→ WORK TO COMPLETE:
Determine the number of lines in the data that contain "Terms". Answer with that number only.

(Beginning of GIVEN DATA)

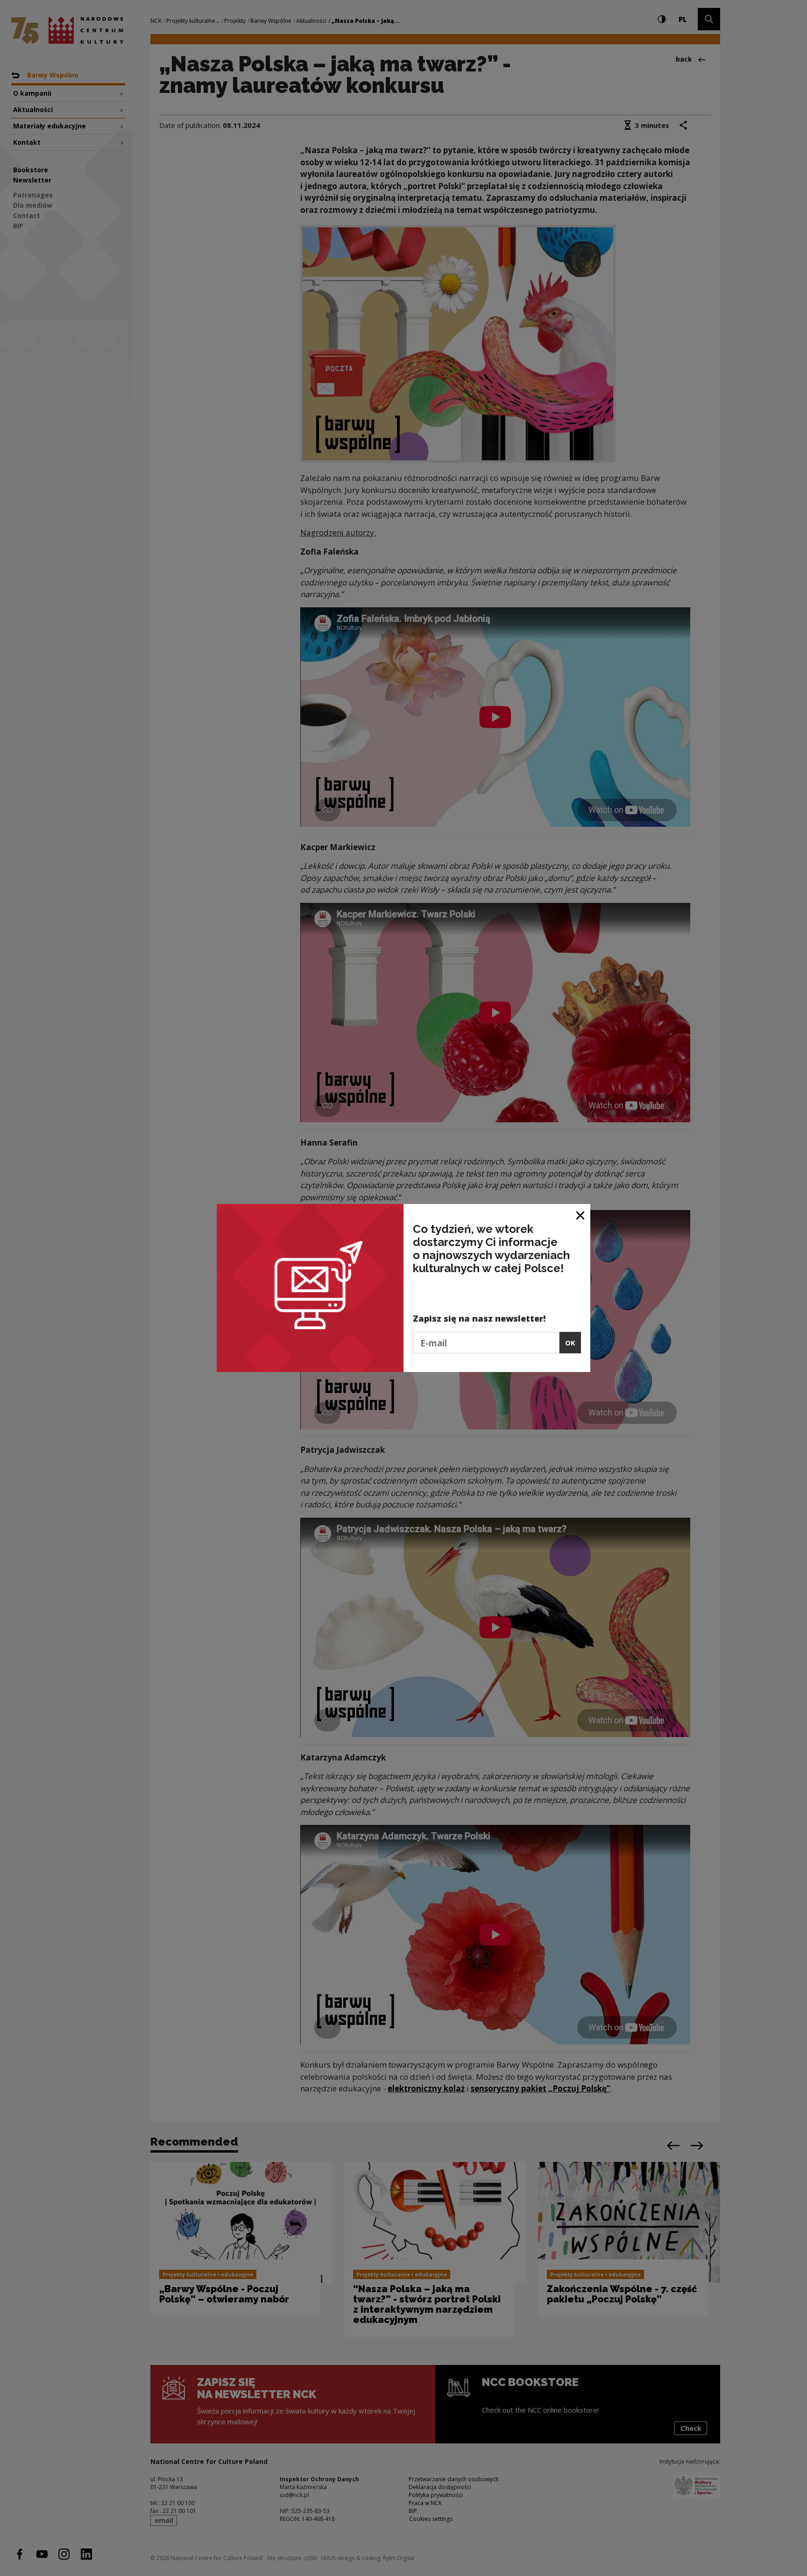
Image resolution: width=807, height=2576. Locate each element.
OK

(End of GIVEN DATA)
(Beginning of GIVEN DATA)

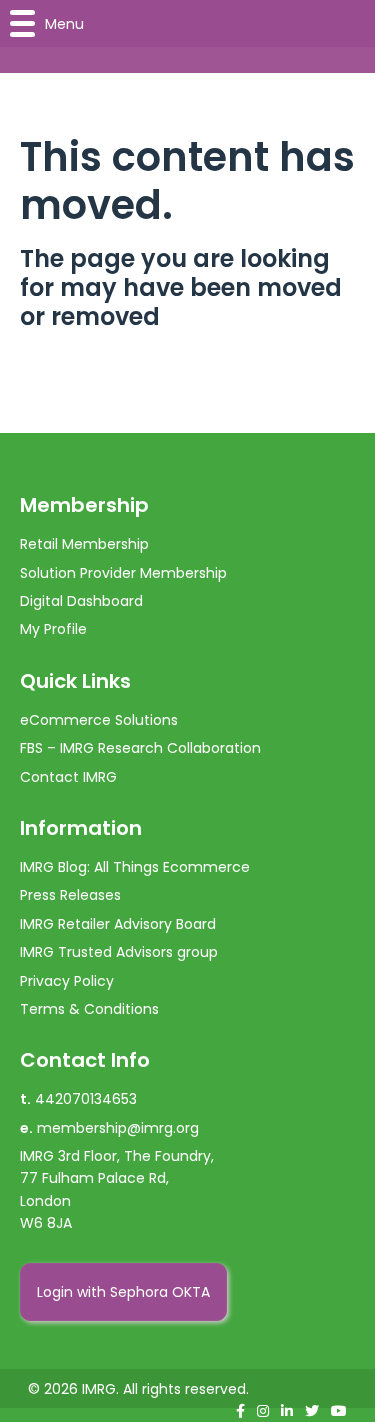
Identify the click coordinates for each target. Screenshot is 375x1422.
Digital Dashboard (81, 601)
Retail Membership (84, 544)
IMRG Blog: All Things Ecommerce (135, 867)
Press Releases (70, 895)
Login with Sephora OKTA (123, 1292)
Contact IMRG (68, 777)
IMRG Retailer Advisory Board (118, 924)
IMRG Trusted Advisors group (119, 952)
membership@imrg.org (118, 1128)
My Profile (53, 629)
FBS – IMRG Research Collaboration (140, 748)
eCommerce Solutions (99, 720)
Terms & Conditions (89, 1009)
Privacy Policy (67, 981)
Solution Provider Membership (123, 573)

(End of GIVEN DATA)
(Beginning of GIVEN DATA)

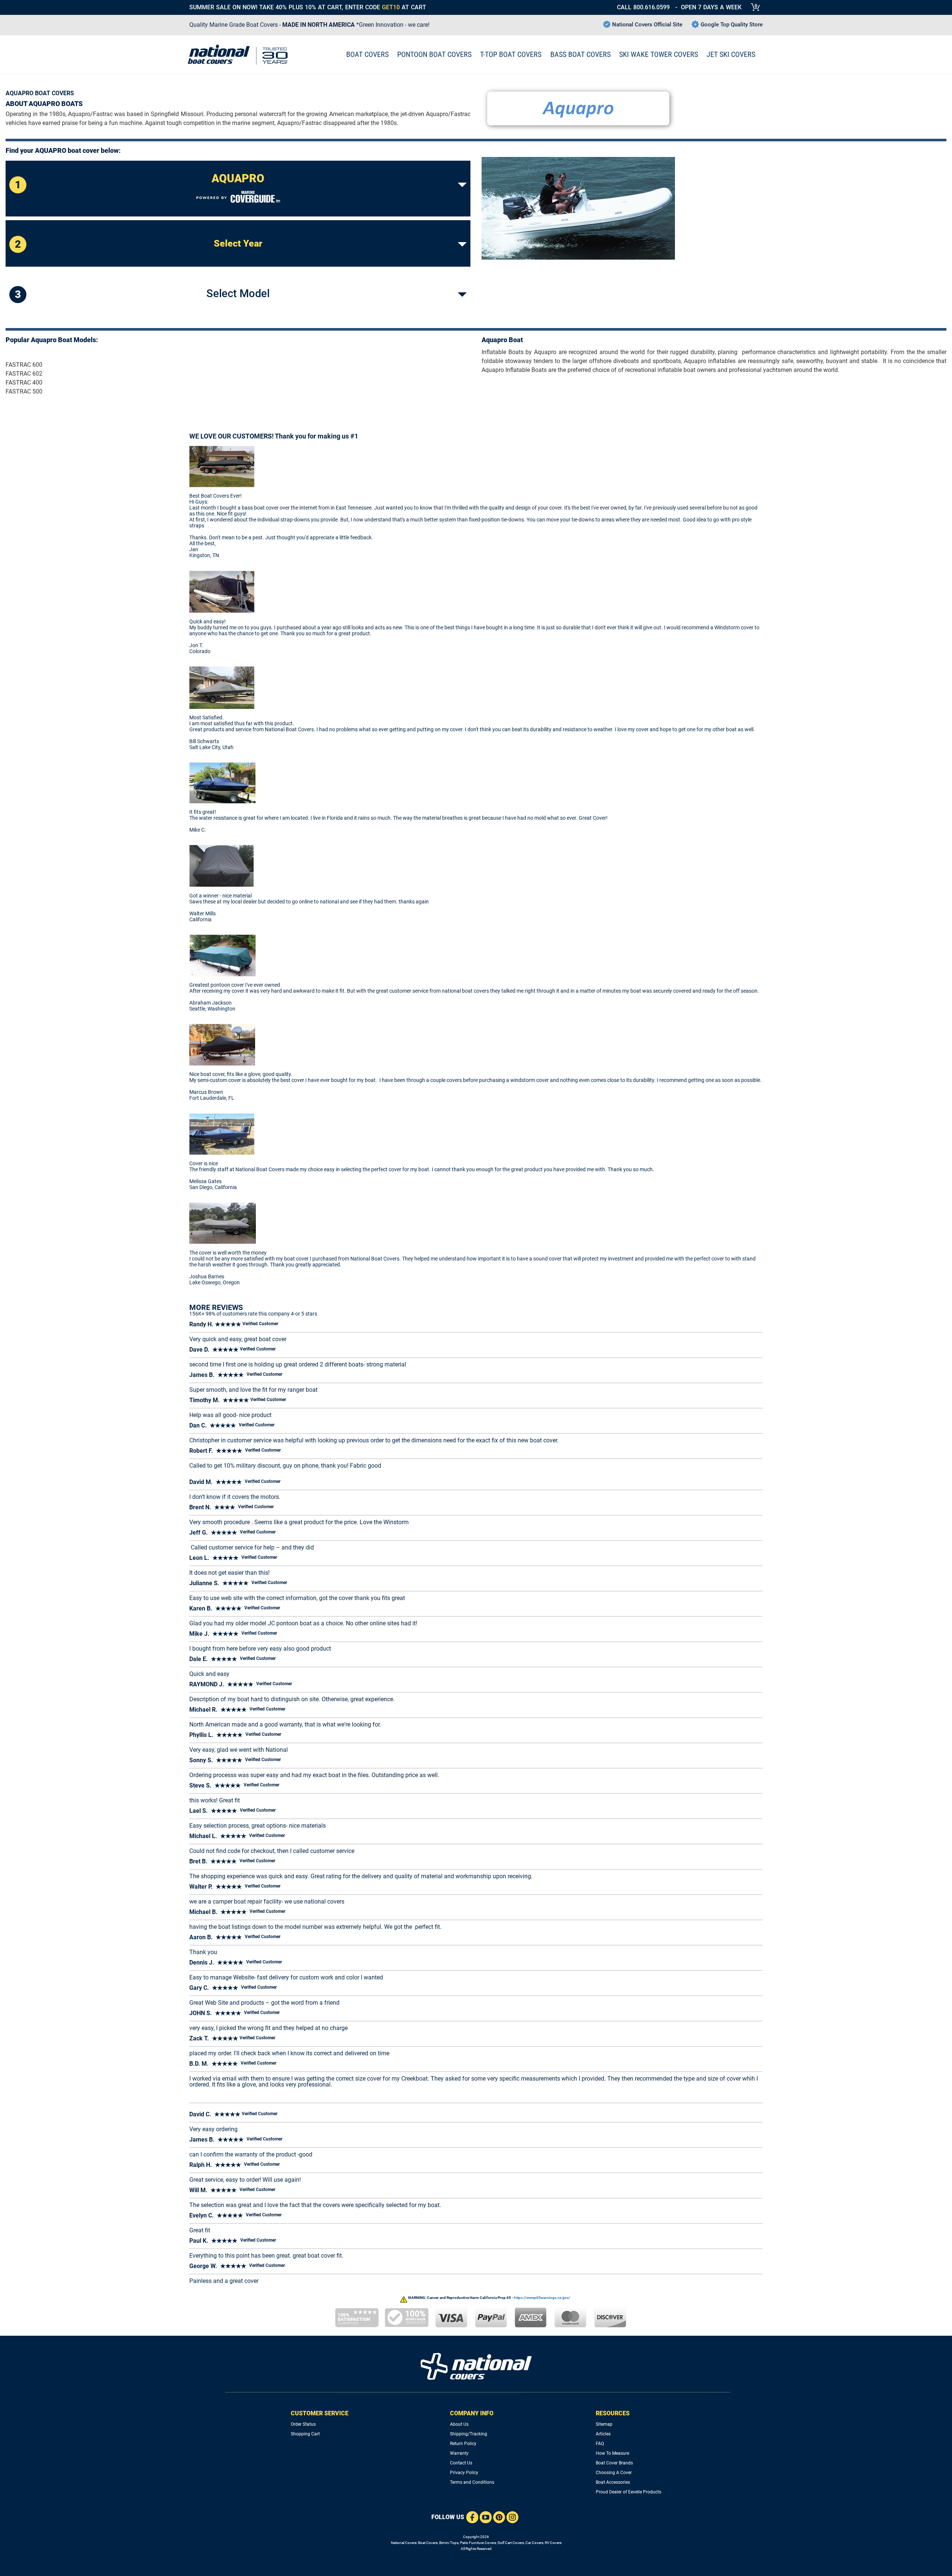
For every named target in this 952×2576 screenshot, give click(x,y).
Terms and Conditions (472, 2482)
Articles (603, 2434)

(End of GIVEN DATA)

→ WORKED SOLUTION:
2